There’s enough crude oil in storage to supply refineries for nearly a month straight, the highest level in three decades, according to new government data. The nation’s commercial crude oil inventories have been ballooning since refineries have been shut down for seasonal planned maintenance. The lower refinery runs combined with a record-breaking 458.5 million barrels of crude in storage means that the U.S. has enough oil to feed 29 days of refinery demand, according to the U.S. Energy Information Administration’s projections about refinery runs in March. The U.S. hasn’t seen that many days of supply available since 1985, according to the EIA. With so much crude available and continued strong margins between oil prices and the price of gasoline and other refined products, analysts predict that refineries will run hard once they come back online in the coming weeks.
“They are going to process as much crude and feedstock as they can because the market will really reward them right now,” said Tom Kloza, chief oil analyst at the Oil Price Information Service.
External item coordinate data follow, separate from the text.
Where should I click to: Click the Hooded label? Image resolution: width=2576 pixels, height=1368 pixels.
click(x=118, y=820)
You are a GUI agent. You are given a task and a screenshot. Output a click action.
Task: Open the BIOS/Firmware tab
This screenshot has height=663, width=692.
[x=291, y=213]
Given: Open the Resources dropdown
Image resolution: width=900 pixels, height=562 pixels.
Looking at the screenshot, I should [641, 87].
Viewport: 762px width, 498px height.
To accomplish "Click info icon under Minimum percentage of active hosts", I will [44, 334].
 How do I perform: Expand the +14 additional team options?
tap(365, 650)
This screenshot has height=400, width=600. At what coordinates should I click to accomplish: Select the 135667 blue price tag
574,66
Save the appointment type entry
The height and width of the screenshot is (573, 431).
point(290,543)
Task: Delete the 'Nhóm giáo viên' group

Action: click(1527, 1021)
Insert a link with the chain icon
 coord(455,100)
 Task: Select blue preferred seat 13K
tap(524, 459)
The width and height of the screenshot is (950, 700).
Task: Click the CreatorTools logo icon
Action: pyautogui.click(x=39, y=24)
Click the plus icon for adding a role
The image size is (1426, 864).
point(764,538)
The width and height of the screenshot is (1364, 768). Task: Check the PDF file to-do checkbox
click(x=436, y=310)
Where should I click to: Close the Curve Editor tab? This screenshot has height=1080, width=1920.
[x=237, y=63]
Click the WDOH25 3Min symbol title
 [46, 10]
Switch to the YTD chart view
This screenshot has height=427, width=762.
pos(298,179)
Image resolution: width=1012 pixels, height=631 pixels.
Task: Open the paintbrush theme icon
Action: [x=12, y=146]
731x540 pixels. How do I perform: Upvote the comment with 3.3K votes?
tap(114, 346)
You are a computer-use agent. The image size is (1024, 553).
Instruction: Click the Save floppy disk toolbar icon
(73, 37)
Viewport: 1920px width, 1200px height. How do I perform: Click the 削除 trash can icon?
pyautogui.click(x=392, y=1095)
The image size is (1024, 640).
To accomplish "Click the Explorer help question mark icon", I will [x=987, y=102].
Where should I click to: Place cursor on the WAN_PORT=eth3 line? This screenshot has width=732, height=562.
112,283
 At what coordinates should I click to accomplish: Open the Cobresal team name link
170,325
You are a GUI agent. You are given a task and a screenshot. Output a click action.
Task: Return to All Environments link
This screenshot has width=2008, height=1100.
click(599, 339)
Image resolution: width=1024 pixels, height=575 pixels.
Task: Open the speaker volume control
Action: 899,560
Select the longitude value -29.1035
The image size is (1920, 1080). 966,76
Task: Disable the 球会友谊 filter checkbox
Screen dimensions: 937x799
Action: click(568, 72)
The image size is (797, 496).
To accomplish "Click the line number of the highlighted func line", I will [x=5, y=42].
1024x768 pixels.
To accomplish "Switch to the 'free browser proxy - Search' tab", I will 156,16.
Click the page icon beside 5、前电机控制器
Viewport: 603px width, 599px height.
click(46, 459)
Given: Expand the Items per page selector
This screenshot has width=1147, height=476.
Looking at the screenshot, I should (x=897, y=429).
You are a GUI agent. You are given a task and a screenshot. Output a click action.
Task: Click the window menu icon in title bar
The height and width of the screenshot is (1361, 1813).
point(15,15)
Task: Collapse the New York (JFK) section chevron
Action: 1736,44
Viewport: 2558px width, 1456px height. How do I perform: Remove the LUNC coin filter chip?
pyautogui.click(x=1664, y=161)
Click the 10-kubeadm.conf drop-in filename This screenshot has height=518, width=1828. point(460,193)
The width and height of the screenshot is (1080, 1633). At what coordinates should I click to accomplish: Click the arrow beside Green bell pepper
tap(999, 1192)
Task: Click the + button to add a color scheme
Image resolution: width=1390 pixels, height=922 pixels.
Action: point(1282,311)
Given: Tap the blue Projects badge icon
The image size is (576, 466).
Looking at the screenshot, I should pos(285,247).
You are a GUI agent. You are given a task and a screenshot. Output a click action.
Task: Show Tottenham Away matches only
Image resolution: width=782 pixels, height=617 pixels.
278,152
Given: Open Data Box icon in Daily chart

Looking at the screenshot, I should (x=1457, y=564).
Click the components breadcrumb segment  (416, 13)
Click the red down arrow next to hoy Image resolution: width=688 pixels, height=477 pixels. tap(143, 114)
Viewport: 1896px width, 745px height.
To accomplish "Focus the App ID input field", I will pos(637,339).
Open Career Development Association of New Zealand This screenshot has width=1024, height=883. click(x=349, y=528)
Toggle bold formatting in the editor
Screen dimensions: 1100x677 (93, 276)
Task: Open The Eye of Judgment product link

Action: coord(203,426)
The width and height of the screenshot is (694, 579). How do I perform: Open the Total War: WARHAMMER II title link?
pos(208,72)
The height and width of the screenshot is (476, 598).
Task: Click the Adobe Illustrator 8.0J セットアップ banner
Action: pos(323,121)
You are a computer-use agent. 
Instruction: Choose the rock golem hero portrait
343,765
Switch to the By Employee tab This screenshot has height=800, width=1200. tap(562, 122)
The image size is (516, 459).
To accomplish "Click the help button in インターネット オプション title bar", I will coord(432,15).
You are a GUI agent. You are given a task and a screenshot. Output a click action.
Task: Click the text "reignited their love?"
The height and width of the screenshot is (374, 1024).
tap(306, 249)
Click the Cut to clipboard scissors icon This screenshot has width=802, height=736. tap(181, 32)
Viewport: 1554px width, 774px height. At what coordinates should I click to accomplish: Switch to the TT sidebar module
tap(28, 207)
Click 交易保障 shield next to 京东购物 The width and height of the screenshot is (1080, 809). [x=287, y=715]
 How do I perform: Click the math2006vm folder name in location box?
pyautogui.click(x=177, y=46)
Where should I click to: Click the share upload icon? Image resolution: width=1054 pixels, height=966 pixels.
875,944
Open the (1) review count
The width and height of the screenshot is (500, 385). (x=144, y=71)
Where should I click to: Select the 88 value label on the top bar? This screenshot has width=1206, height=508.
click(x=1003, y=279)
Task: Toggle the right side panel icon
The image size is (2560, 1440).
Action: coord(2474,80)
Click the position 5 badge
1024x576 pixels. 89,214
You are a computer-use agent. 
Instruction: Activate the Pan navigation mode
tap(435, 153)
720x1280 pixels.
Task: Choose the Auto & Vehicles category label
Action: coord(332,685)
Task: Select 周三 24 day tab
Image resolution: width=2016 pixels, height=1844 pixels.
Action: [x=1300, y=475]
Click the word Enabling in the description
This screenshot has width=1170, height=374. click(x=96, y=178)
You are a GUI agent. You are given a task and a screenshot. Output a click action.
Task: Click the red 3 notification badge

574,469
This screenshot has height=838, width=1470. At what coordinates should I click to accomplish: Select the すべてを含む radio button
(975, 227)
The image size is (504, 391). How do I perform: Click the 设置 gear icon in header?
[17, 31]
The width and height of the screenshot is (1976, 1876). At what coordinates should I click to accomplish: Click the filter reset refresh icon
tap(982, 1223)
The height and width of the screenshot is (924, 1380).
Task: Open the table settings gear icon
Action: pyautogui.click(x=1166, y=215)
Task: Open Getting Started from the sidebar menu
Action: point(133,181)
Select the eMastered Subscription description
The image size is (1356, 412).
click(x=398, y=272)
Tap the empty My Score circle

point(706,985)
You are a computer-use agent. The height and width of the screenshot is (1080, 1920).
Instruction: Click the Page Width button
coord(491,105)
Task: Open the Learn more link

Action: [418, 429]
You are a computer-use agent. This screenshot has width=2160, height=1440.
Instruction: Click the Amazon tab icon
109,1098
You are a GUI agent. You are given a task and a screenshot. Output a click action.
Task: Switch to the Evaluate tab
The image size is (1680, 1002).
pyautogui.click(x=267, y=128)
Refinery runs, which are expected to begin increasing again in April and peak in the summer, will help soak up some of the excess crude on the market but it will take months to make a significant dent in the rapidly swelling crude oil inventories. “We need to sustain high crude runs for a period of time before we can start reversing and start drawing down the high crude oil stocks we built up,” said Afolabi Ogunnaike, senior analyst of refining and oil markets at Wood Mackenzie.
Nationwide, refineries are running at 88 percent of capacity, processing about 15.4 million barrels per day, but analysts expect that number to grow to 16.4 or 16.5 million by the peak summer driving season. “We are still expecting this summer to set a new high in terms of how much crude oil being processed by refineries,” Ogunnaike said.